Aufgaben und Übungen:
1. Schreiben Sie aus der Meat-Loaf-Rezension den Abschnitt ab, der mit den Worten „Die Longplayer „Bad“ beginnt und nach „Tür der Legenden.“ endet.
2. Knüpfen Sie an den letzten Satz der Meat-Loaf-Rezension an und schreiben Sie den Text weiter.

Squealer-Rocks.de CD-Review
Meat Loaf - Welcome to the Neighbourhood - Collectors Edition (2 CD + DVD)

Genre: Rock
Review vom: 16.07.2011
Redakteur: maddin
Veröffentlichung: Bereits veröffentlicht
Label: Virgin (EMI)



Klar – es gibt kein schlechtes Meat Loaf Album. Man kann die Werke des sympathischen Texaners allenfalls in die Kategorien „genial“, „fast genial“ und „sehr gut“ einordnen. Rollen wir mal das Feld von hinten auf:

Die Longplayer „Bad Attitude“, „Midnight…“, „Blind Before ….“ und „Couldn’t have…“ gehören zu den Drehern der Sorte „sehr gut“. Soll heißen, man bekommt immer noch feinste Kunst des symphonischen Rocks geboten. Schließlich dürfen wir nicht vergessen, dass Meat Loaf sich nur an sich selbst messen kann. Aber den Olymp der pathetischen Liedkunst können diese akustischen Gemälde nicht erklimmen.

Da ist die Mannschaft vom Team „fast genial“ schon besser aufgestellt. „Back Into Hell“ und „The Monster Is Loose“ – auch als „Bat out of Hell 2 +3” bekannt - konnten mit einem Haufen an kurzen Rock – Opern mächtig Punkte einsammeln. Auch der Output vom letzten Jahr, „Hang Cool Teddy Bear“, kratzt trotz ungewohnt moderner Sounds an der Tür der Legenden.
Als „genial“ gilt - natürlich – das Debut „Bat Out Of Hell“. Eine vertonte Legende - damit könnte man eine Religion gründen. Wer hierbei nicht millionenfach Hormone freisetzt, der ist taub oder gefühlstot! Auch der Nachfolger „Dead Ringer“ kann in dieser Liga mitspielen; alleine das Duett „Dead Ringer For Love“ mit Cher reicht aus, um den Geburtenrückgang zu beheben.

Nun merkt der aufmerksame Leser, dass ein Album hier nicht aufgeführt ist. Nämlich das, über welches wir hier reden wollen: „Welcome To the Neighbourhood“ gehört zweifelsohne – ich geb’s zu: dramaturgisch leicht durchschaubar – zu einer vierten Kategorie, die da lautet: “ Das meist unterschätzte Album“.
Es ist mir ein Rätsel, weshalb diese Scheibe bei den Fans nicht den Status hat, den sie verdient. Der Vorgänger „Back Into Hell“ wird locker übertroffen, was in erster Linie am Abwechslungsreichtum in der Nachbarschaft liegt. So war es überaus weise, nur 2 Jim Steinmann Kompositionen mit in die Siedlung zu nehmen. Keine Frage: Der Kracher „Original Sin“ aus der Feder des „Bat out Hell“ - Machers gehört zu den größten Songs, die es jemals zu hören gab. Mehr „Rock Oper“ –Feeling geht nicht und man fragt sich, wie ein einzelner Mensch so etwas kreieren kann. Doch bereits die - dennoch überaus faszinierende – Ballade „Left in the Dark“ beweist, dass Herr Steinmann zwar ein Genie ist, jedoch immer mehr zur Selbstkopie neigt und längst nicht mehr eine 100%ige Klassiker – Quote hat.

Datensatzzeilen:
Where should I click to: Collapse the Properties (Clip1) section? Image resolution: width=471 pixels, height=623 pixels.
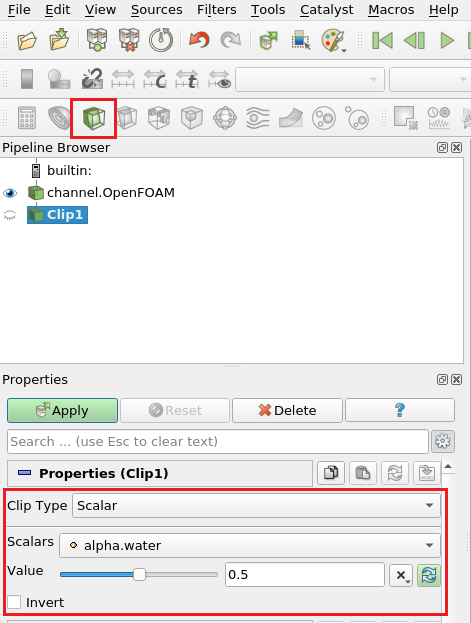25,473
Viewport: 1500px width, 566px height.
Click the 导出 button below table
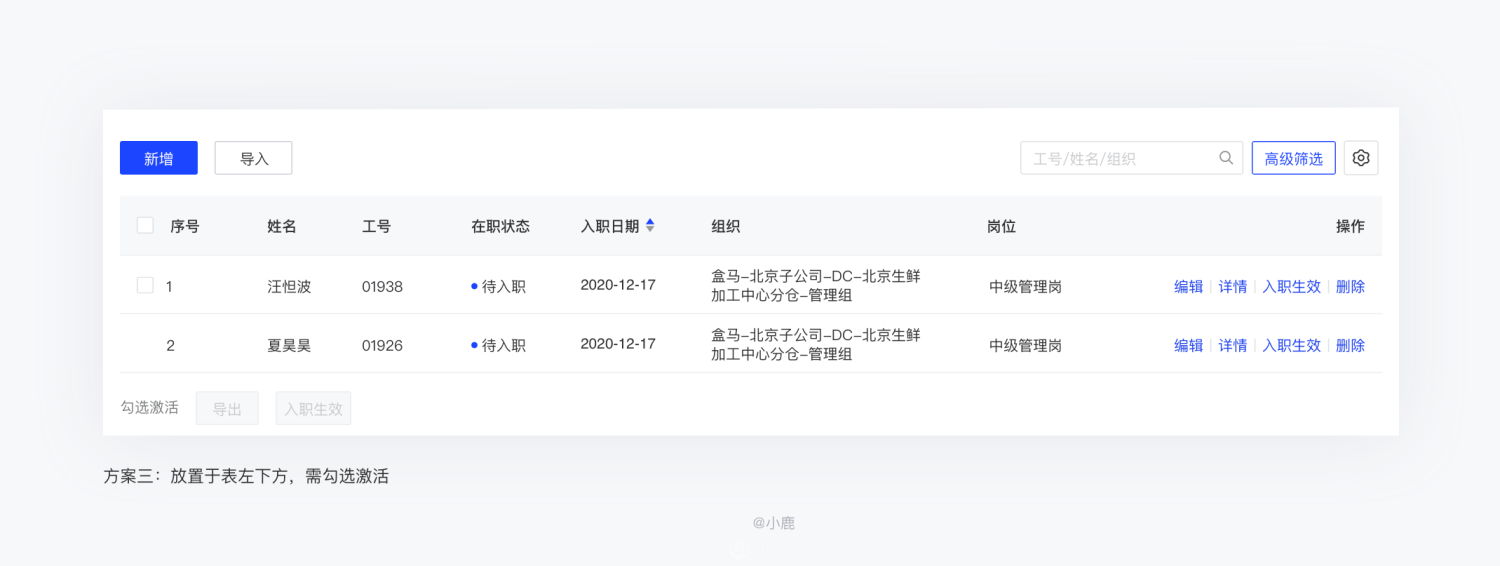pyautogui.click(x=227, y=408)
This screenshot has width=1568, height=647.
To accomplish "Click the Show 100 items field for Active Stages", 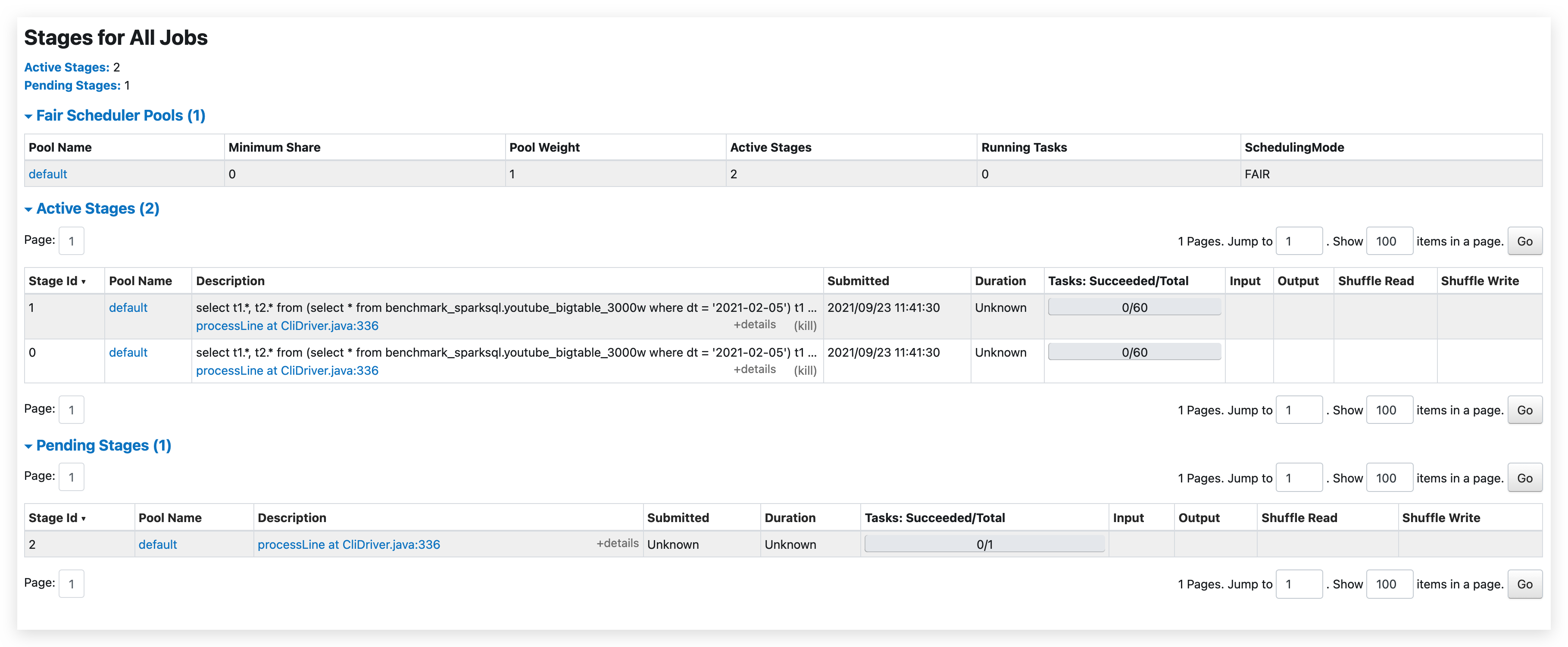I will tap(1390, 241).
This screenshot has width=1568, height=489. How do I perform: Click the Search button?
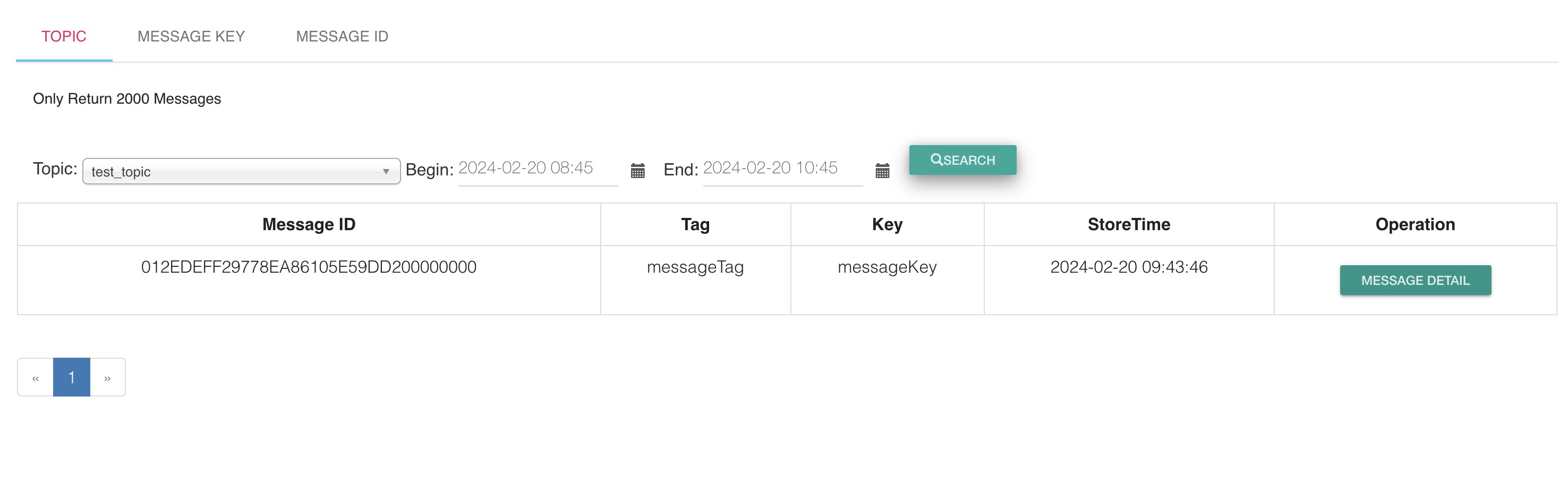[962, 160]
...
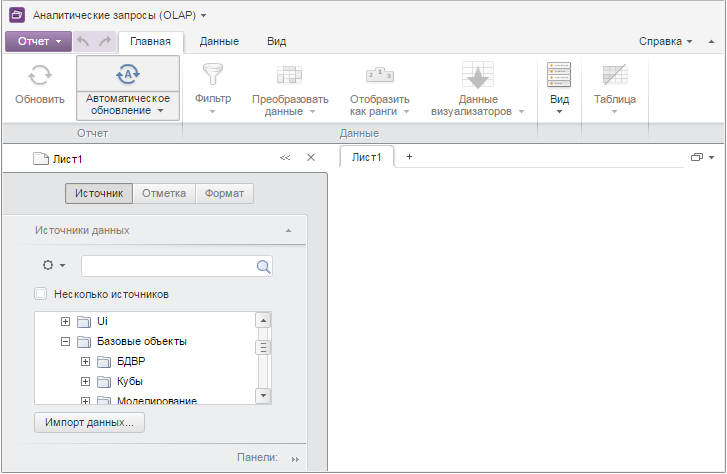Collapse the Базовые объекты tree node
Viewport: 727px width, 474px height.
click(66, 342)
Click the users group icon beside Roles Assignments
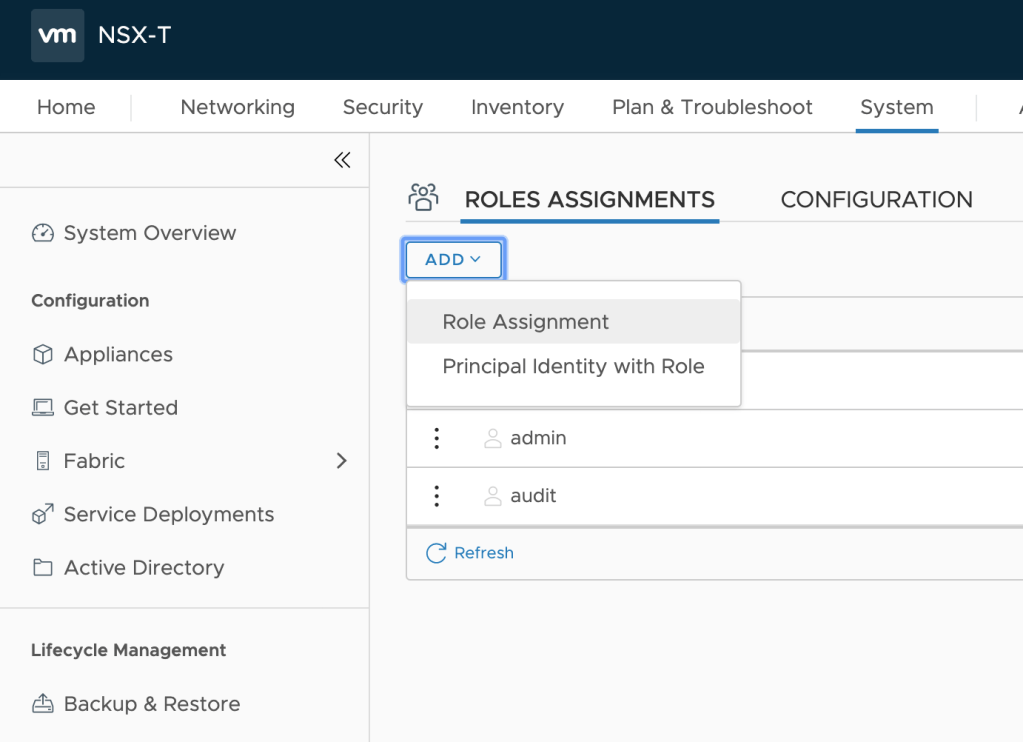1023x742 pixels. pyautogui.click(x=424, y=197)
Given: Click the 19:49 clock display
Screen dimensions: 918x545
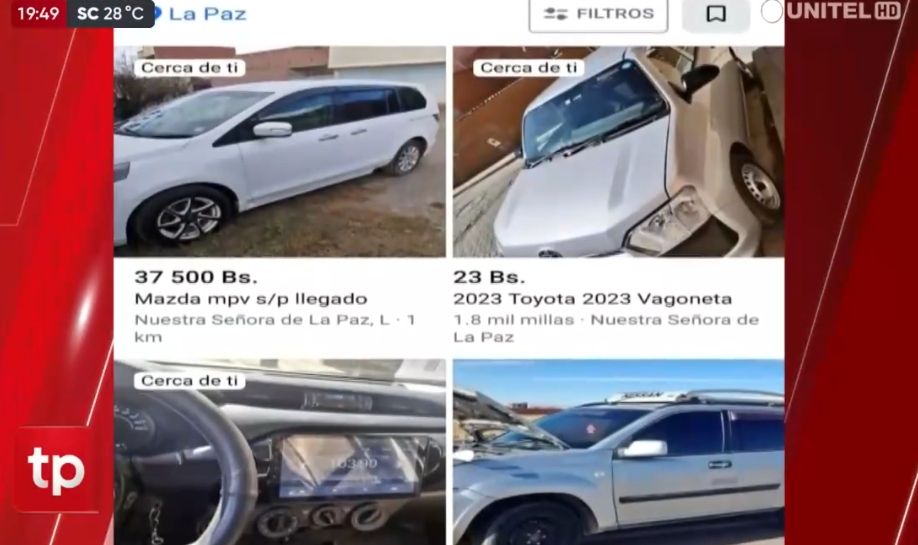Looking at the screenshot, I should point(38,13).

Lösungen:
1.
Die Longplayer „Bad Attitude“, „Midnight…“, „Blind Before ….“ und „Couldn’t have…“ gehören zu den Drehern der Sorte „sehr gut“. Soll heißen, man bekommt immer noch feinste Kunst des symphonischen Rocks geboten. Schließlich dürfen wir nicht vergessen, dass Meat Loaf sich nur an sich selbst messen kann. Aber den Olymp der pathetischen Liedkunst können diese akustischen Gemälde nicht erklimmen.

Da ist die Mannschaft vom Team „fast genial“ schon besser aufgestellt. „Back Into Hell“ und „The Monster Is Loose“ – auch als „Bat out of Hell 2 +3” bekannt - konnten mit einem Haufen an kurzen Rock – Opern mächtig Punkte einsammeln. Auch der Output vom letzten Jahr, „Hang Cool Teddy Bear“, kratzt trotz ungewohnt moderner Sounds an der Tür der Legenden.

2.
Die schufen schon 1996 andere, bspw. Dianne Warren. Die umtriebige Dame, die neben anderen dutzenden Hits u.a. den Altrockern von Aerosmith den „Armageddon“ - Soundtrack „I don’t wanna miss a thing“ auf den geschundenen Leib schrieb, stellte hier eindrucksvoll unter Beweis, dass sie die - aktuell – bessere Komponistin ist. „I’d lie for You (and that’s the truth“) wurde völlig zu Recht ein Riesenhit, denn das Duett von unserem Lieblings -Texaner und der fantastischen Patti Russo steht selbst den größten Kitsch - Bolzen des Debuts in nichts nach. Auch die Numero Zwo aus dem Hause Warren, „Not a dry eye in the house“, stellt eindrucksvoll unter Beweis, dass es wohl keinen besseren Songwriter in punkto dramatische Balladen als die Lady aus dem sonnigen Los Angeles gibt.

So, genug der Schwermut, denn, wie gesagt, lebt dieses Album eben auch davon, dass es nicht nur die typischen Beziehungskisten eindrucksvoll vertont.
Der Opener „When the rubber meets the road“ donnert stampfend, beinahe Metal – mäßig durch die brave Idylle, lautstark mit kreischenden Gitarren und einem „Hoch die Faust“ - Chorus. Unsere Lieblings – Blondine, Sammy Hagar, hat den flotten Rocker „Amnesty is granted“ nicht nur im Alleingang komponiert, nein, der Ex- Van Halen Fronter unterstützt seinen alten Kumpel hier auch gesangstechnisch. Ein Gipfeltreffen der besonderen Art. Man schüttelt die Rübe, man hebt den Bierkrug, man versucht, die Freudentränen vor den mitrockenden Kumpels zu verstecken. Beim ebenfalls zünftigen „Runnin‘ for the red light“ zeichnet gar Meat Loaf persönlich als Mitkomponist verantwortlich.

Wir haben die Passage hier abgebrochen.